Una buena gamba blanca de Huelva se diferencia de otra que no lo es tanto por su color transparente cuando está fresca. Otra de las características que la identifica y sirve para distinguirla de otras pescadas en zonas alejadas de la costa es el cordón negro o veta que aparece en su lomo, desde la cola a la cabeza. Esa veta, al cocinarse, se torna naranja. También hay que apreciar que luzca los bigotes que la distinguen y que tienden a desaparecer con el congelado o el transporte desde alta mar. Sorprendidas ligeramente por el calor como se merecen, y no achicharradas, las comí hace unos días en El Pez Burro, de San Cristóbal (Avilés), un acogedor restaurante con buenos arroces y una selección de platos de pescado, que se está abriendo paso y merece la pena visitar. Del singular borriquete o pez burro, que es de donde le viene el nombre al restaurante, contaré alguna cosa en otra ocasión.

Gambla blanca de Huelva de "El Pez Burro"

Gambla blanca de Huelva de "El Pez Burro" Luis M. ALONSO

SELECCIÓN DE VINOS

Rioja Real Agrado 2018. Día de Asturias 

La bodega riojana, perteneciente al Grupo El Gaitero, ha puesto por primera vez en el mercado una serie limitada de 3.000 botellas de Real Agrado Vendimia Seleccionada con etiqueta conmemorativa del Día de Asturias, que se celebró el pasado día 8. Además, como ya viene siendo tradición desde hace unos años, el formato doble magnum, de tres litros, que esta vez contiene un coupage de la añada de 2017 creado para la ocasión, estará disponible para consumir en la hostelería de la región. Se trata de un tinto procedente de un viñedo de Alfaro, en la Rioja Oriental, afrutado, vigoroso, con todas las características que proporciona el cruce riojano de mayor tendencia mediterránea. El precio de la botella de 750 en bodega ronda los 6 euros.

Siluvio Albarín Blanco 2020

Este blanco surgido del corazón de la Asturias más verde forma parte del sueño enológico del distribuidor ovetense Lalo Méndez León y de su mujer Leticia Sobrino. Las cosas cuando llevan detrás tanto esfuerzo, vocación e ilusiones tienen que salir bien. Y así parece. Se trata del primer blanco que sale de la bodega de Cecos (Ibias) y que permite nuevamente volver a creer en el potencial de los vinos asturianos. Vino de chateau ligado íntimamente a las raíces, por un lado, y a la innovación por otro. Este monovarietal de albarín blanco con seis meses de crianza en barrica y en acero inoxidable, resulta genuino y de sorprendente acidez. Reserva para la nariz punzantes toques cítricos, mentolados en algún momento, con recuerdos de heno. En la boca es fresco, envolvente, con recorrido largo y elegante. El precio de la botella es de 19 euros.  
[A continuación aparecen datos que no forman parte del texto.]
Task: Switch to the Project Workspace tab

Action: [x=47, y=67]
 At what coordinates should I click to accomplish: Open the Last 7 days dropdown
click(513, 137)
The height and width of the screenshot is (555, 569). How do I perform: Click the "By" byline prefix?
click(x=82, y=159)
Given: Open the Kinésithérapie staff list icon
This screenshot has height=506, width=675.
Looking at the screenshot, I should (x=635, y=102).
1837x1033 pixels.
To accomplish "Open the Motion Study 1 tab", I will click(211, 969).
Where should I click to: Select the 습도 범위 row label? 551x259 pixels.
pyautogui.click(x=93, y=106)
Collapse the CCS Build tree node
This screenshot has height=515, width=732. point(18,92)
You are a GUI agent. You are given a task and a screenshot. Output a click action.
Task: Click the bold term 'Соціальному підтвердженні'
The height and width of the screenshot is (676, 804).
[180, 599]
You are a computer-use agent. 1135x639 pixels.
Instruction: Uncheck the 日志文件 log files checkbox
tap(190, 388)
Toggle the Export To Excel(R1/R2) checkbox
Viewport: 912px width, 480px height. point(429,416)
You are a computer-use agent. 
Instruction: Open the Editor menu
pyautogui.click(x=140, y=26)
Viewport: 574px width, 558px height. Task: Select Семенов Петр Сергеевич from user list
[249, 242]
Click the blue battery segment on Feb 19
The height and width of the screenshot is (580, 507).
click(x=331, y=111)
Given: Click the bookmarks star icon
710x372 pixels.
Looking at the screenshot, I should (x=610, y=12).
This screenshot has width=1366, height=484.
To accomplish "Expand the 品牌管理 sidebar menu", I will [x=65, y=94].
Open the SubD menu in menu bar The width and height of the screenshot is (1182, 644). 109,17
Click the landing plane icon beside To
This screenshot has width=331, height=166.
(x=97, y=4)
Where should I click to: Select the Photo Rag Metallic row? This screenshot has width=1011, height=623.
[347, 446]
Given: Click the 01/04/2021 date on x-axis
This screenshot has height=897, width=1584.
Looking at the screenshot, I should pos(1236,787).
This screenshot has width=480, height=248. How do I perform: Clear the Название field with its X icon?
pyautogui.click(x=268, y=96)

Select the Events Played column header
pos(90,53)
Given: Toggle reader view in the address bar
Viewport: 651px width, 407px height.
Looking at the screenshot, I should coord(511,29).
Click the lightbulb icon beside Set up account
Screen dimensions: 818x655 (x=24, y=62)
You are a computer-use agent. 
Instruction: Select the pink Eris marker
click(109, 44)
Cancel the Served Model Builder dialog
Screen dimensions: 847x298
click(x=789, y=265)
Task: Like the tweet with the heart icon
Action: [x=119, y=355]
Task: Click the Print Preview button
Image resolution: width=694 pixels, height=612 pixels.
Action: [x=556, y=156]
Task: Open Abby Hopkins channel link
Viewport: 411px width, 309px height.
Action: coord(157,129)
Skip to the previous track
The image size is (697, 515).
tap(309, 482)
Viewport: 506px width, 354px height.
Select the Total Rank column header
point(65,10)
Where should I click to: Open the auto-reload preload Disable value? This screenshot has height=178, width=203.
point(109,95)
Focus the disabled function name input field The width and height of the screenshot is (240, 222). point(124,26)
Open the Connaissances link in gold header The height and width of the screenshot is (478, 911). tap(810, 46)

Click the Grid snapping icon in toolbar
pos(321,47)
Luis Pato Vinhas Velhas 2017

Cultivado en la Quinta do Ribeirinho con uva baga plantada en suelos arcillosos calcáreos en viñedos con una edad media de 40 años, este vino de Luis Pato es más franco y profundo que su refinado hermano, Vinha Barrosa. Madurado doce meses en barricas de roble usadas es fiel a la complejidad que caracteriza a los vinos de este legendario productor portugués de Bairrada. Vinhas Velhas 2017 es un tinto intenso y, a la vez, sedoso, con una acidez que le permitirá permanecer en estado óptimo en botella unos cuantos años más. Cuesta alrededor de 18 euros.